Victory snap after getting all set up to push and before the big moment! Epidural Heaven makes smiles, jokes, and peace sign possible.
After getting ready to push, which involved cleaning up around me, raising my legs, installing the squatting bar, notifying the doctor, etc, we took a few snaps and we began pushing!
I did not have any discomfort during contractions because of the epidural. But I could still move my legs however I wanted. I pushed in four positions, back, left, right, and all four. I also used the squatting bar in two different angles.
After an hour of pushing, I got one, then two injections of pitocin, to charge my slowed and weakened contractions. For the first two to three hours, I was not pushing too hard because I was worried about tearing. But then I got worried that they’ll pressure me to have a C-section if I push for too long, so I started pushing as hard as I can. Thinking angry thoughts helped me push really hard. The last 20 or so pushes on my back and holding my knees to my chest, without the squatting bar, was what brought the baby’s head down.
A few minutes after birth, after the “complex” team sucked the meconium out of his lungs, and before Dash was put on my chest
At 7:06 pm (16 hours post check-in), Dash was born! The cord was wrapped around the baby’s neck once. The baby was not breathing when he was born. There were three people from pediatrics, three people from the complex (?) department, and a few other people who rushed in within seconds of birth.

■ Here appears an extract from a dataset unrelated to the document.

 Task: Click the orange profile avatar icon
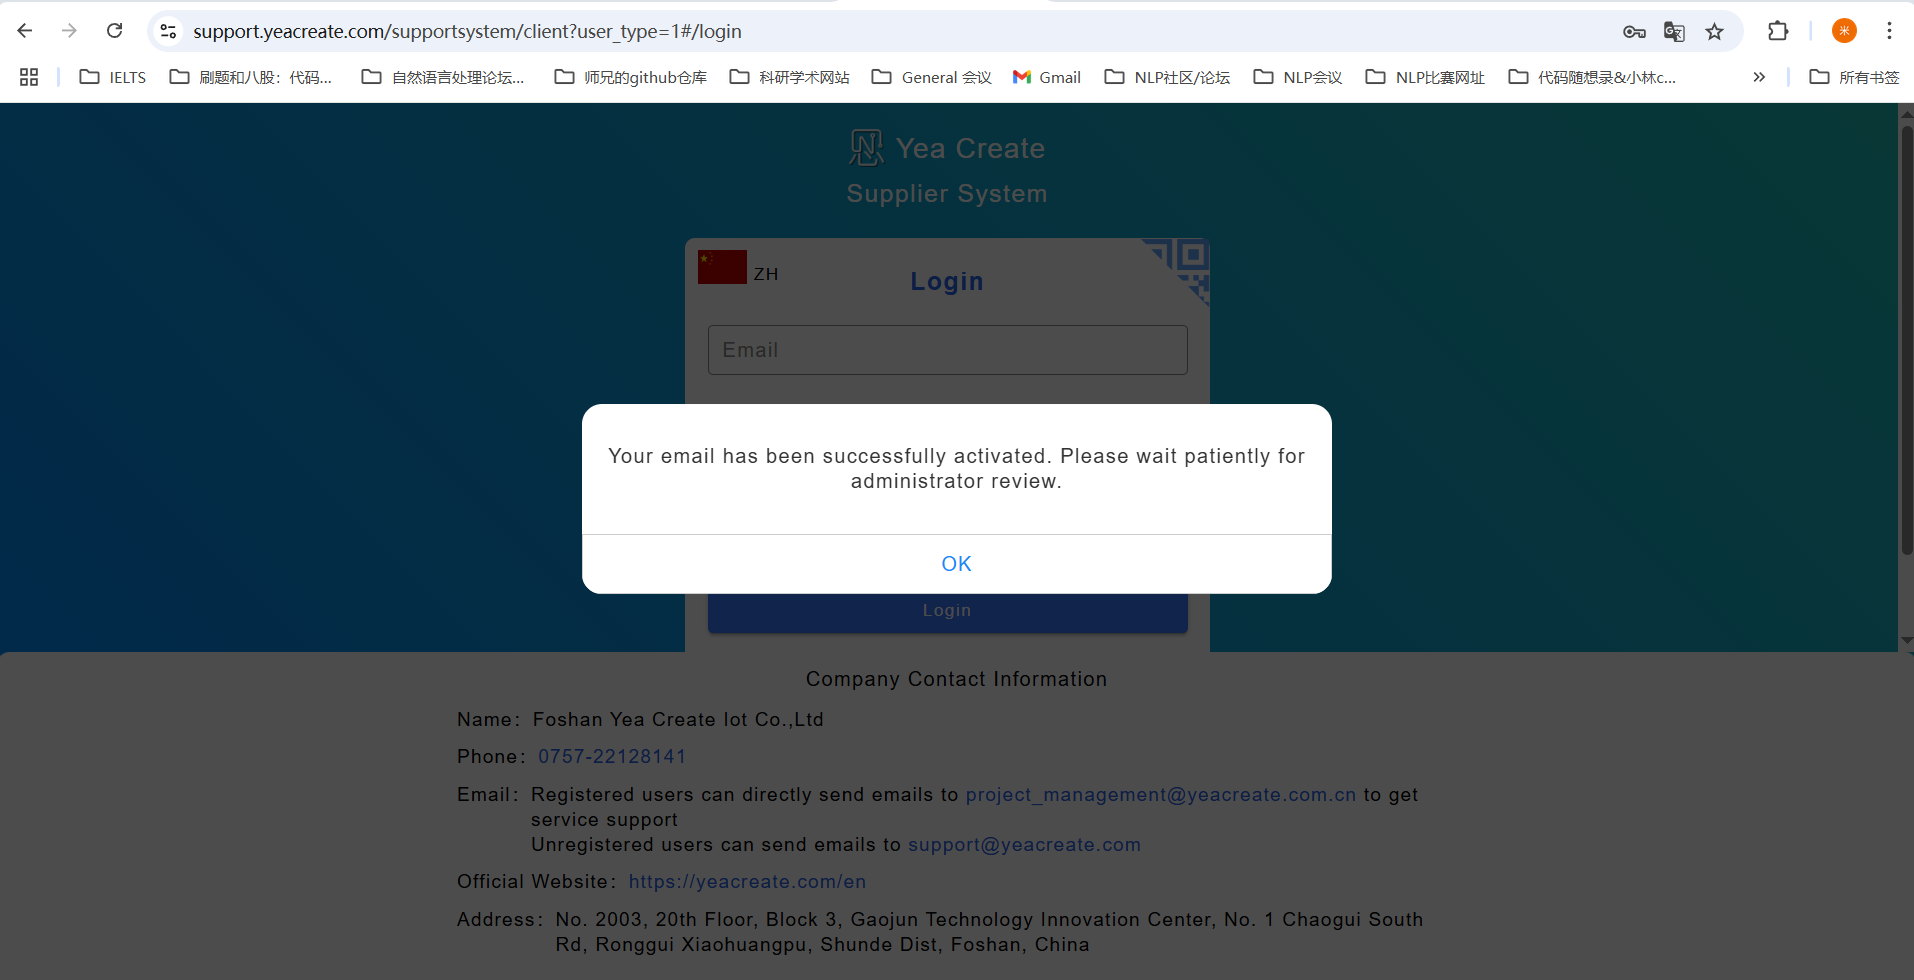[1844, 31]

The placenta was born a minute after the baby. I did not feel it and did not know about it until about 30 minutes later when the doctor told me.
The baby started breathing normally quickly and was put on my chest. The baby latched immediately.

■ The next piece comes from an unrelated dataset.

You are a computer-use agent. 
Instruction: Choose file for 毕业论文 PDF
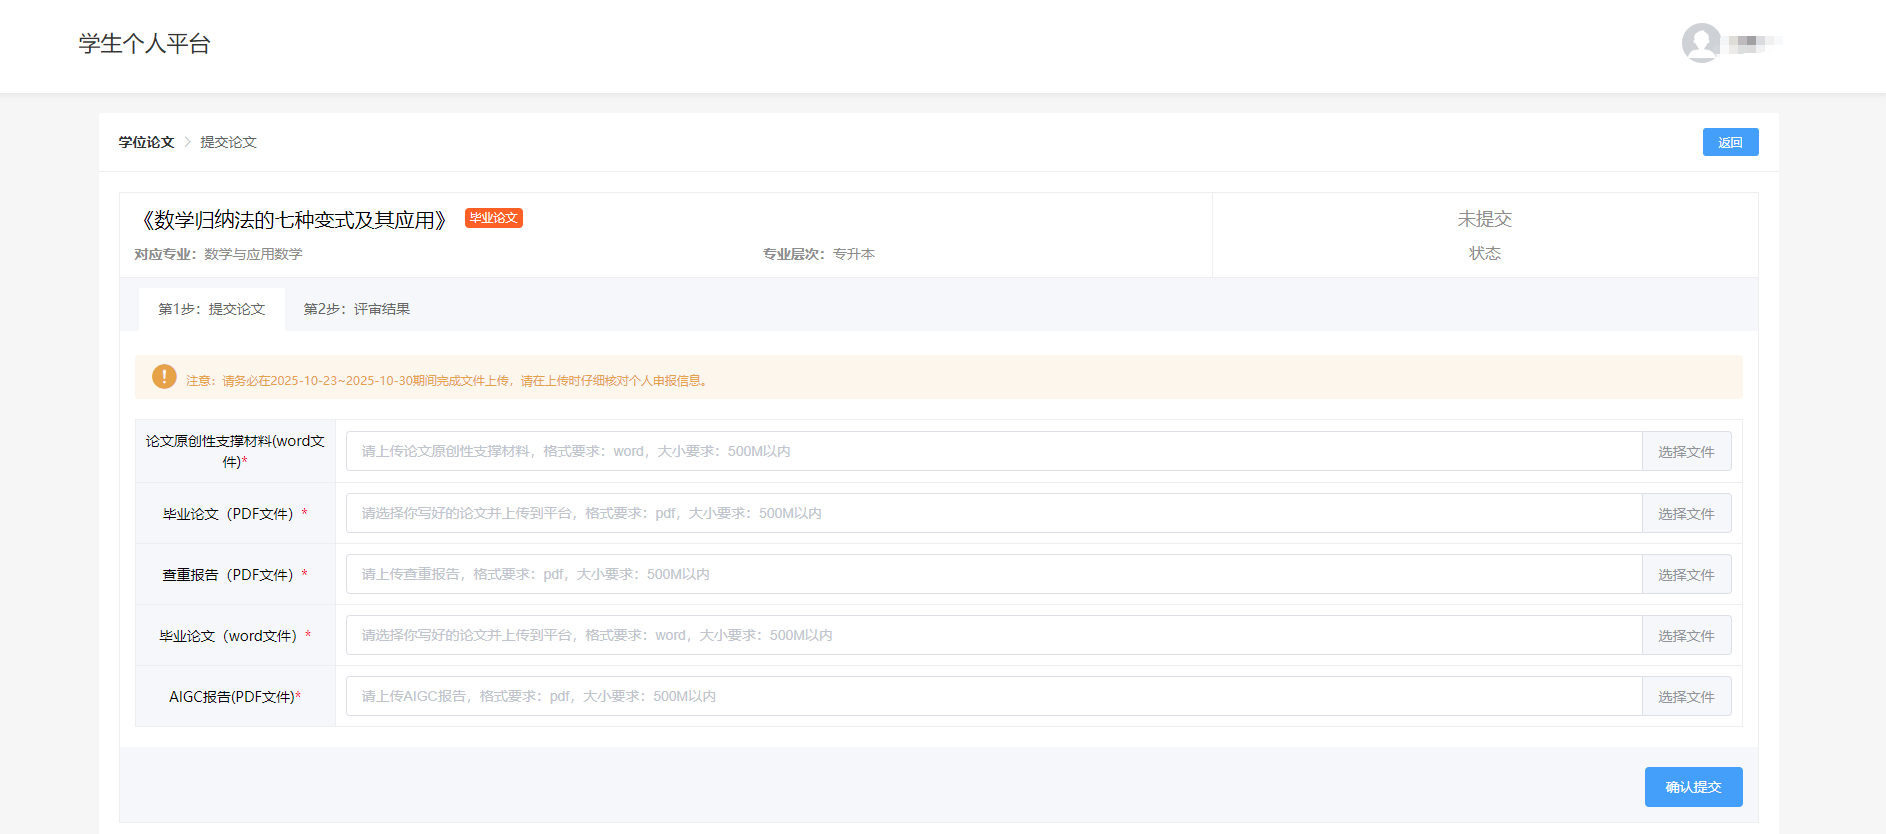[1686, 514]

While I was pregnant and was reading other people’s birth stories online, I had wondered what feeling I would feel when I met my baby for the first time, i.e., when the baby was first put on my chest. I finally arrived at that moment when the baby was first put on my chest, and the feeling I felt was . . . : 1) “Wow his eyes are so focused and they are staring directly at my own eyes! It’s so cool a newborn can make direct eye contact at birth!”; 2) “Awesome, I finally have a baby now. A half-white, half-Asian baby no less. Wish list item checked off. Good job to myself. Now moving on!”; and 3) “The baby was a boy all this time! I thought the baby was a girl this whole time! OMG HAHA.”

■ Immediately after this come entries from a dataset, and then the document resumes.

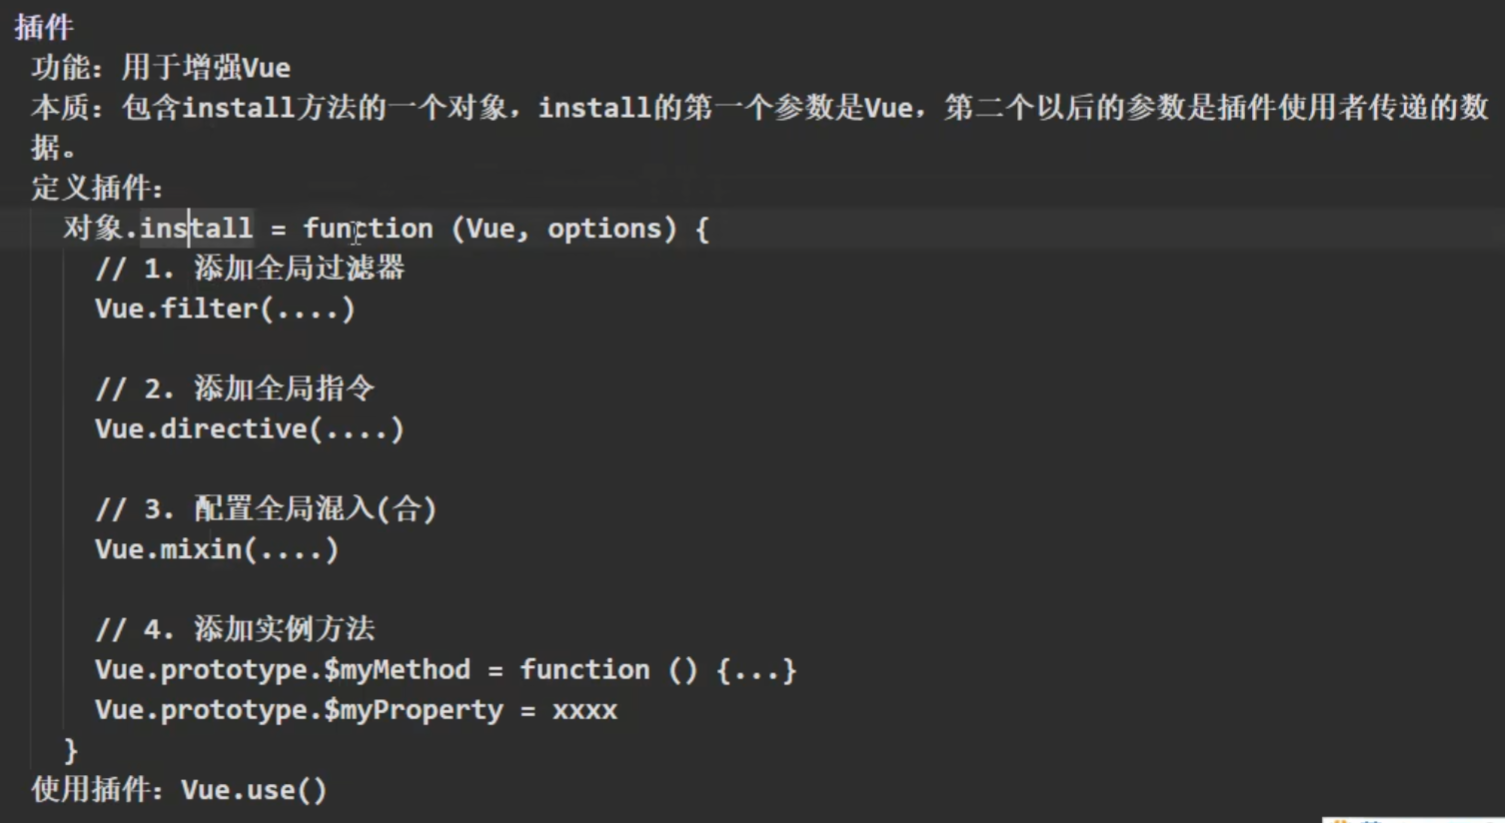This screenshot has height=823, width=1505.
Task: Click the '插件' heading at the top
Action: click(x=44, y=27)
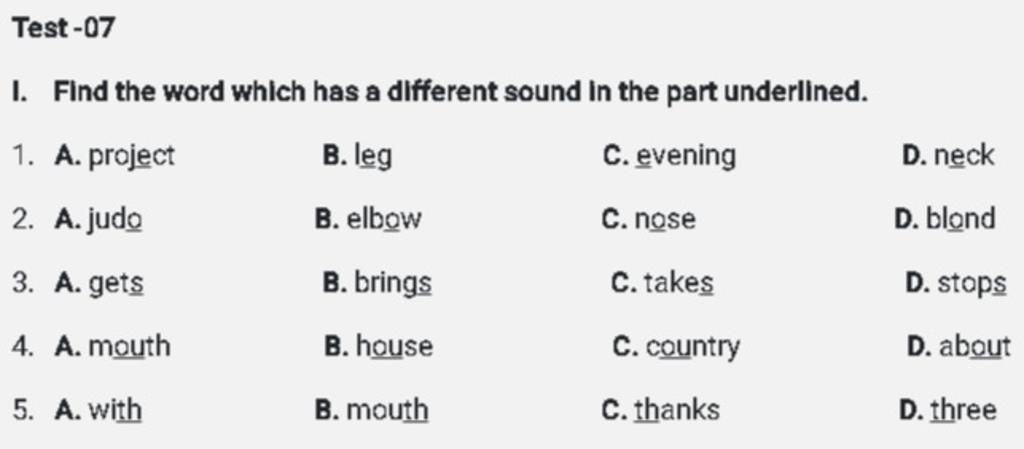Choose answer B. elbow in question 2

[368, 219]
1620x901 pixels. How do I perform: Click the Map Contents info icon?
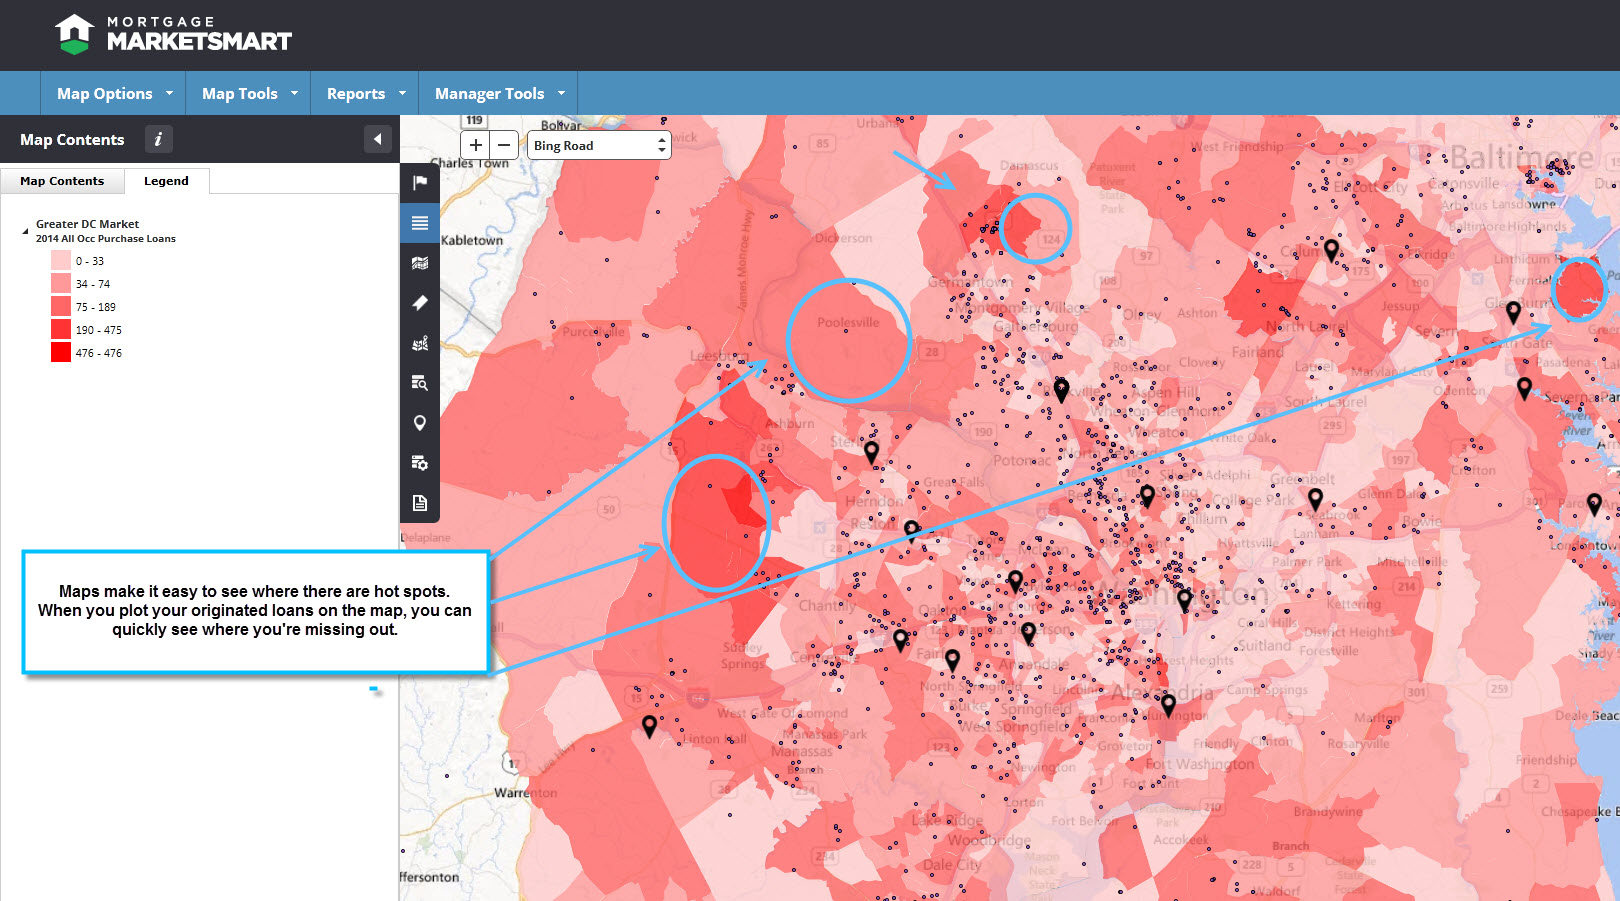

Those were my three thoughts at that instant I met my baby for the first time. I was surprised that I was not feeling emotional or getting teary. I was feeling surprisingly matter of fact and dry. In fact, for the next half hour, when the doctor was stitching me up, I was thinking of things to make small talk with the doctor and making jokes.
That crib sticker that officially recognized as my son in the sticker made me so happy : ) The hospital gives it to you when you leave as a souvenir and I kept it in my “all things Dash” binder.
To help me stop bleeding, they gave me methergine and I think one other drug. Stitching me up took about half an hour. After spending two hours post-birth in the delivery room, I was moved in a gurney to the recovery room in the maternity ward. I had a migraine until the next morning.
Comfortable and fun (with delicious room service!) two-night stay at the Stanford hospital maternity ward
We stayed at the hospital for two nights and enjoyed being there. The maternity ward nurses were amazing, and each of them helped me well with breast feeding. We also saw a lactation nurse and she was also amazing and taught us more in detail. We had the recovery room all to ourselves, and the room service food was good and so convenient!
그윽한 하루된 아기의 눈빛!
All in all, I had a pleasant birth experience, thanks to the amazingly patient and kind doctors and nurses who let me make my own decisions and take my time.